(GOAL OF THE EXERCISE): Return the lines below in which the string "button" occurs.

(SOURCE INFORMATION):

----

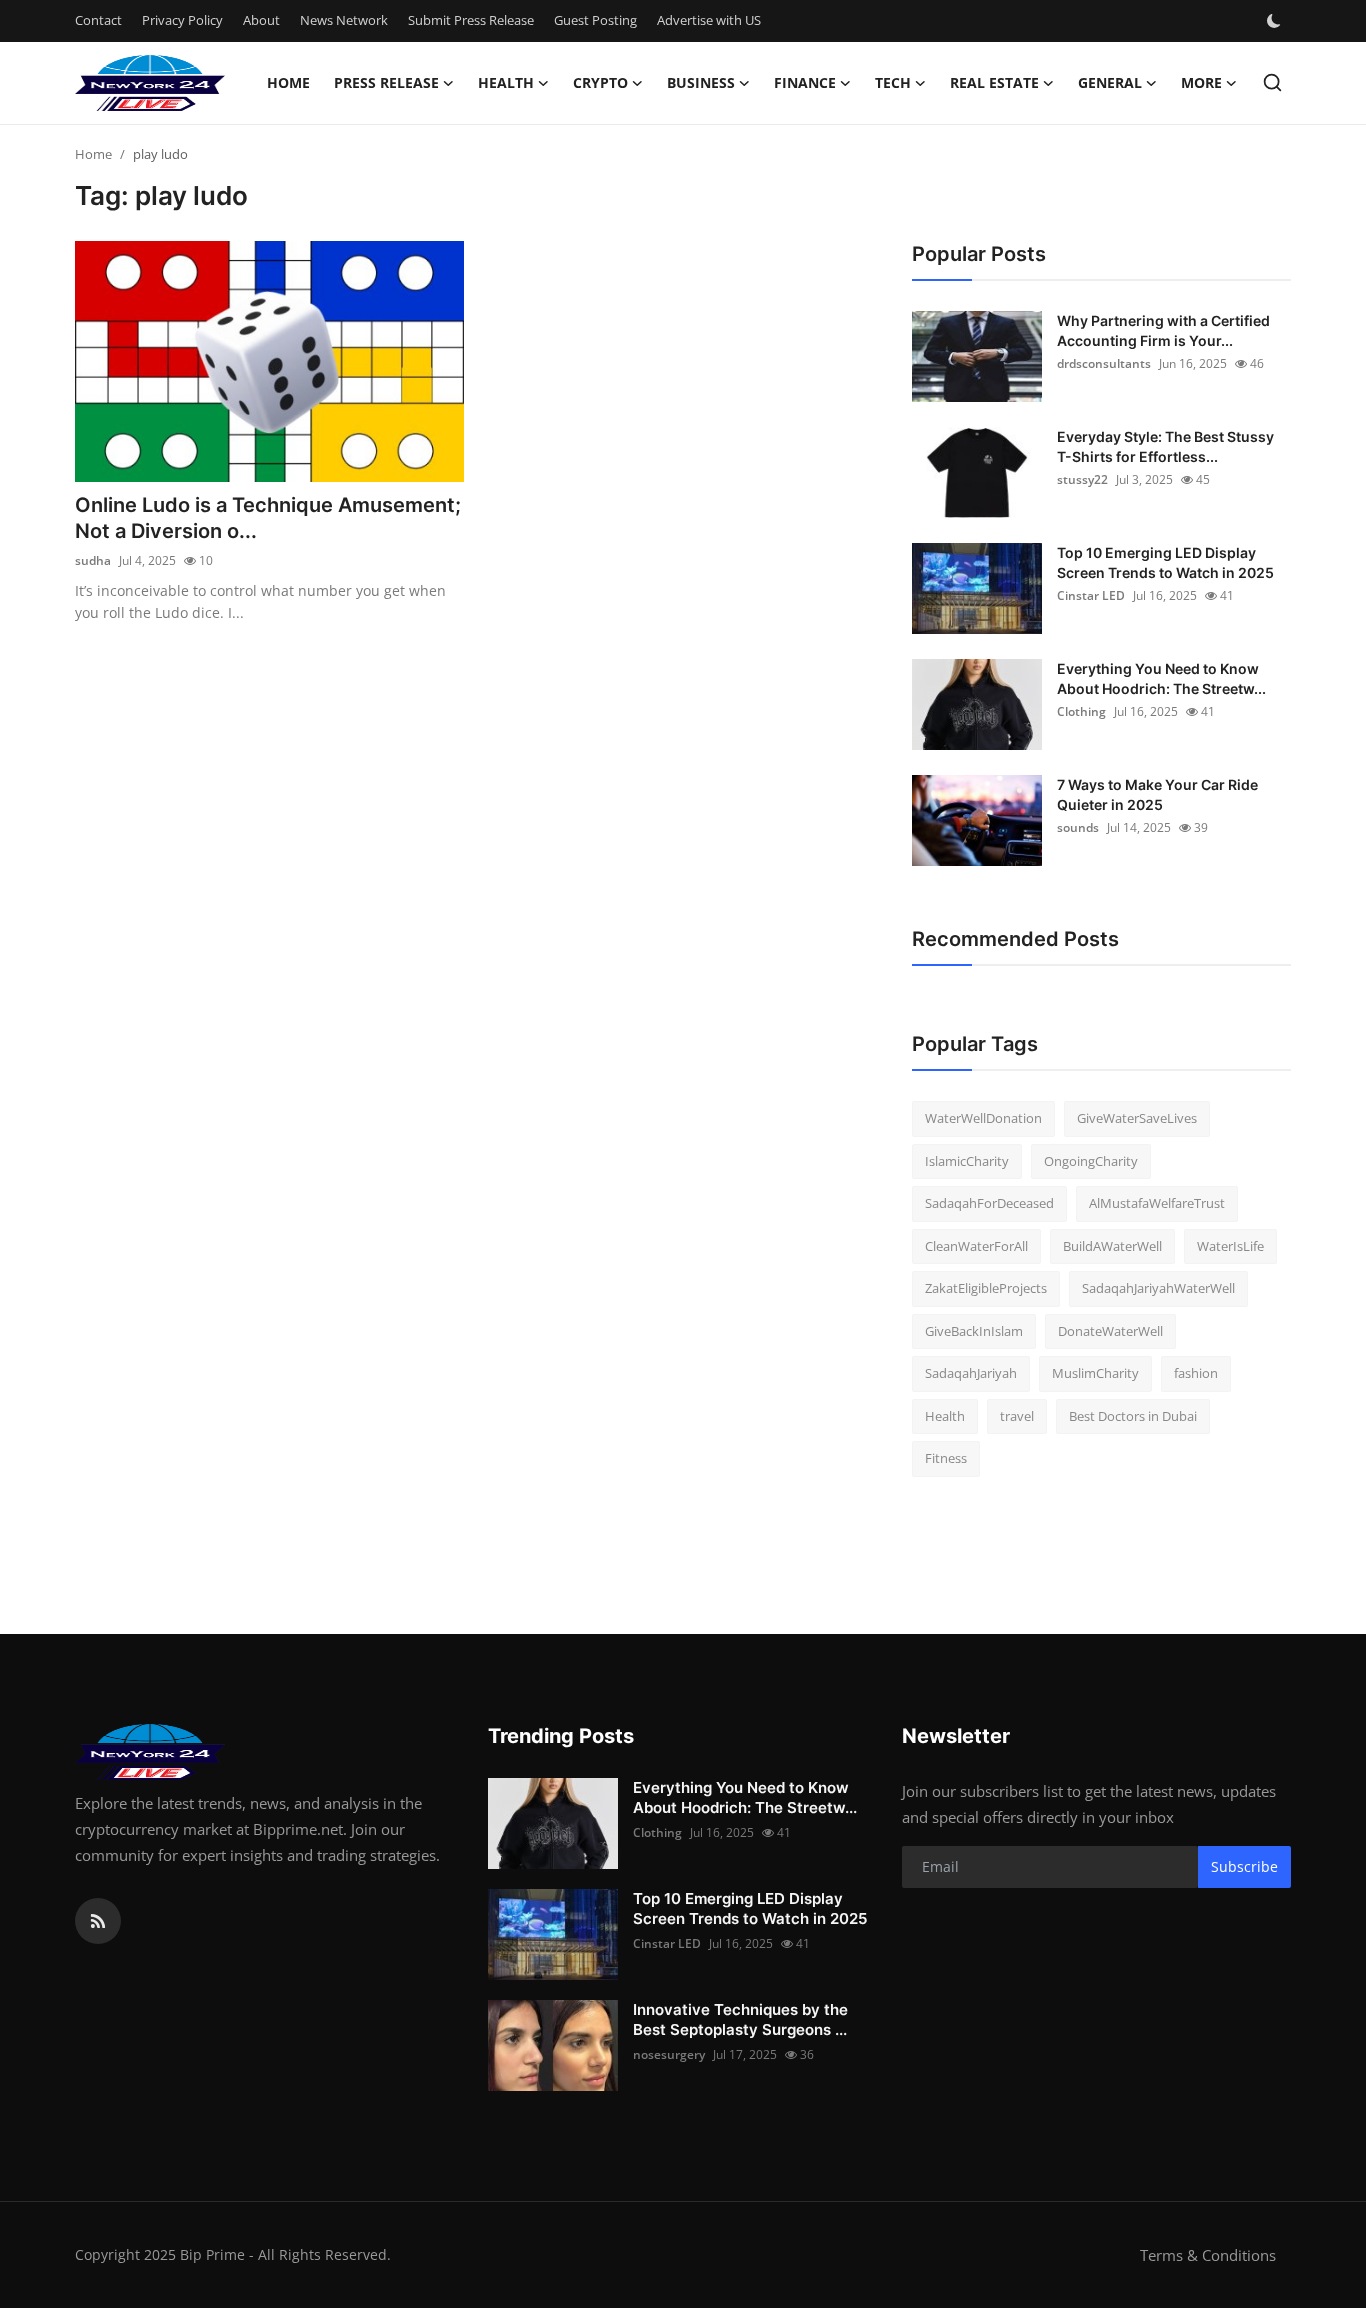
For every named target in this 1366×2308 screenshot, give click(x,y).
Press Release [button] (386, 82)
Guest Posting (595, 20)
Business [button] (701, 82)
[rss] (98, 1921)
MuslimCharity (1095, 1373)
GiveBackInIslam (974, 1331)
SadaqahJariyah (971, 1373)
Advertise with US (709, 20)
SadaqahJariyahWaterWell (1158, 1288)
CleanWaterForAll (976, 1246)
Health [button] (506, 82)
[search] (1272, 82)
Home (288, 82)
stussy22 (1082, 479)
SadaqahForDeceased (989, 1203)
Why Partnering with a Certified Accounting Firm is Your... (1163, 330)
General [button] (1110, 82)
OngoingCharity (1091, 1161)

----

(SOLUTION):
Press Release [button] (386, 82)
Business [button] (701, 82)
Health [button] (506, 82)
General [button] (1110, 82)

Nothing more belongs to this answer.